SACGF / variantgrid

VariantGrid public repo
Other
23 stars 2 forks source link

Optimise HGVS in Annotation VCF upload processing #1128

Open davmlaw opened 3 months ago

davmlaw commented 3 months ago

Found while investigating SACGF/variantgrid_com#82

The SV pipeline does its own HGVS as VEP doesn't support symbolic variants

However it seems to run really slow. It errors with:

HGVSConverterType.CLINGEN_ALLELE_REGISTRY: ClinGeneAllele API Error: VariationTooLong (Variation given on the input is too long.
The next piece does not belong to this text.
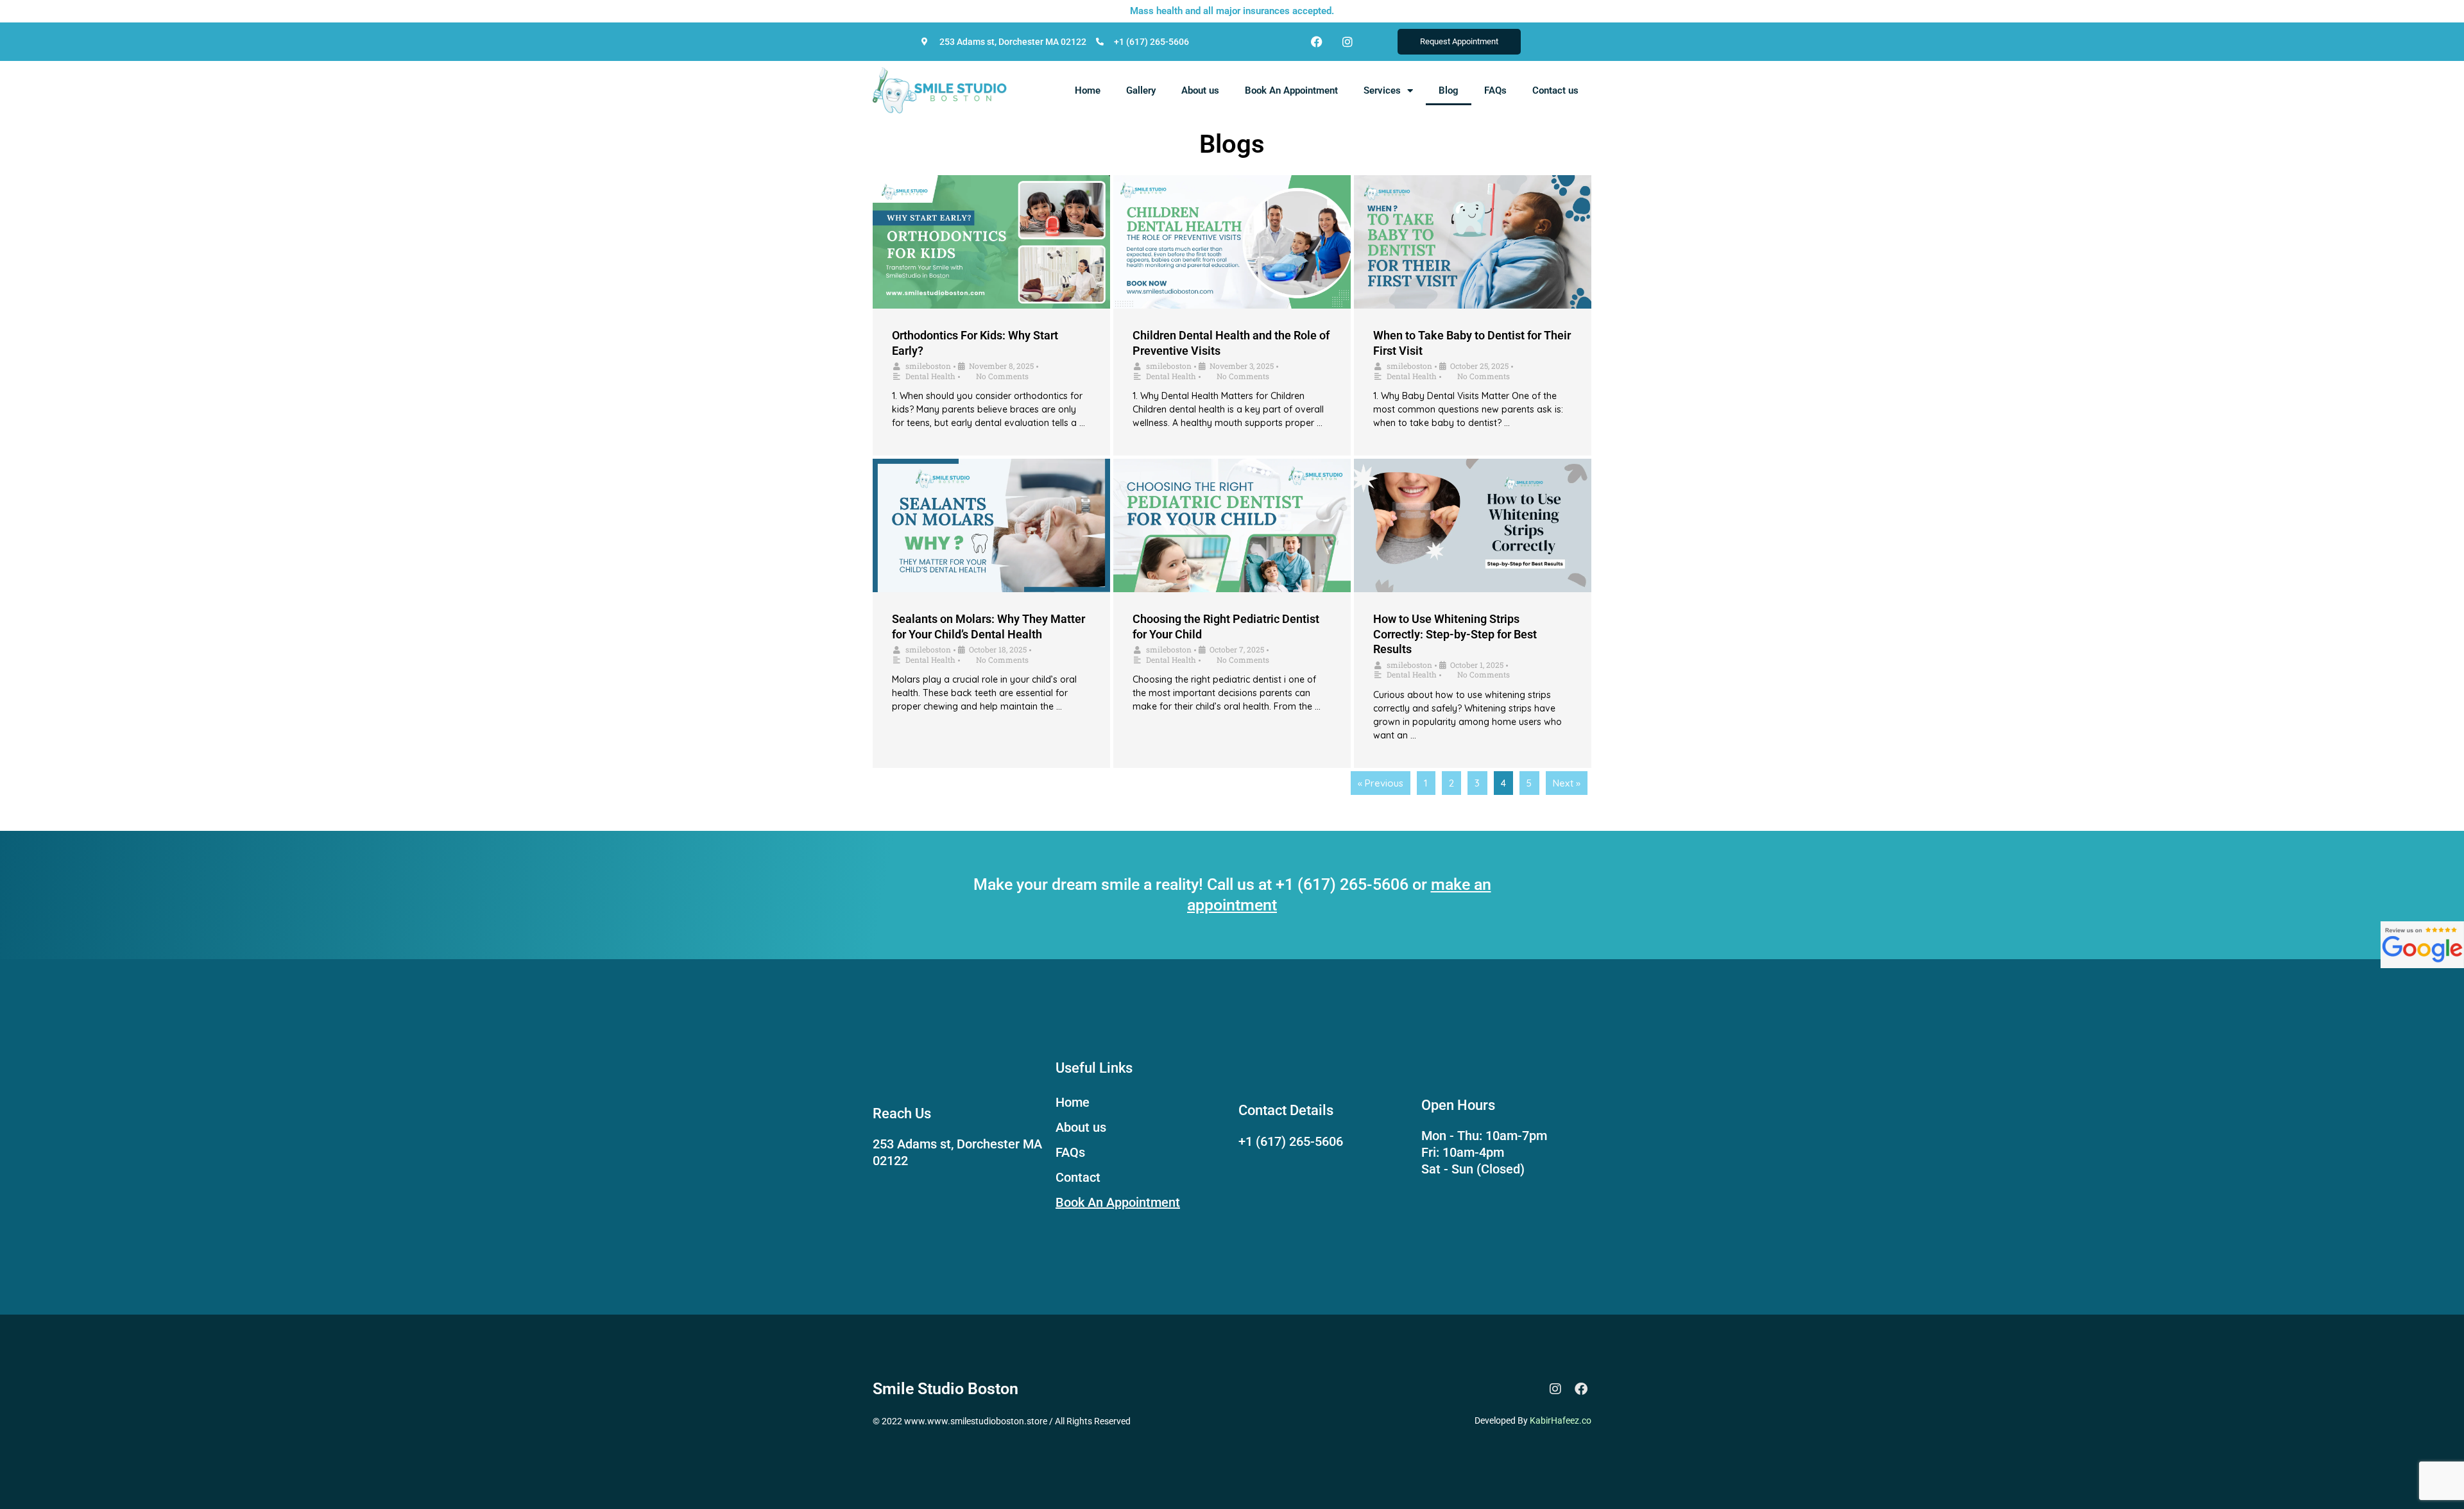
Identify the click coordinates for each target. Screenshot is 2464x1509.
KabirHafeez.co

There is 10000 bp limit for variation's length.) for input 'NC_000017.11:g.43078305_43084385dup'

I thought the limit was 10k as 43084385 - 43078305 = 6080 so that should be ok

But even if you just enter it in the search you get VariationTooLong

davmlaw commented 3 months ago

Paper says

The maximal nucleotide (transcript or genomic) allele size is 10,000 bp

43084385 - 43078305 = 6080 43083385 - 43078305 = 5080 - fails 43083300 - 43078305 = 4995 - this works

davmlaw commented 3 months ago

I think this is a bug with ClinGen Allele registry, have raised an issue with them and will use a work around until they fix it

davmlaw commented 3 months ago

The end result is that we fail early for ClinGen requests for dups over 5k, saving an API call - This is not really user testable

davmlaw commented 2 months ago

Not really user testable. SV pipelines have continued to run, make less API calls

EmmaTudini commented 2 months ago

Re-opening for Shariant testing Increases stability of liftover by not trying to contact ClinGen if there’s 5000+ base pair dups. Will fail ClinGen liftover, but will no longer block other variants in the queue.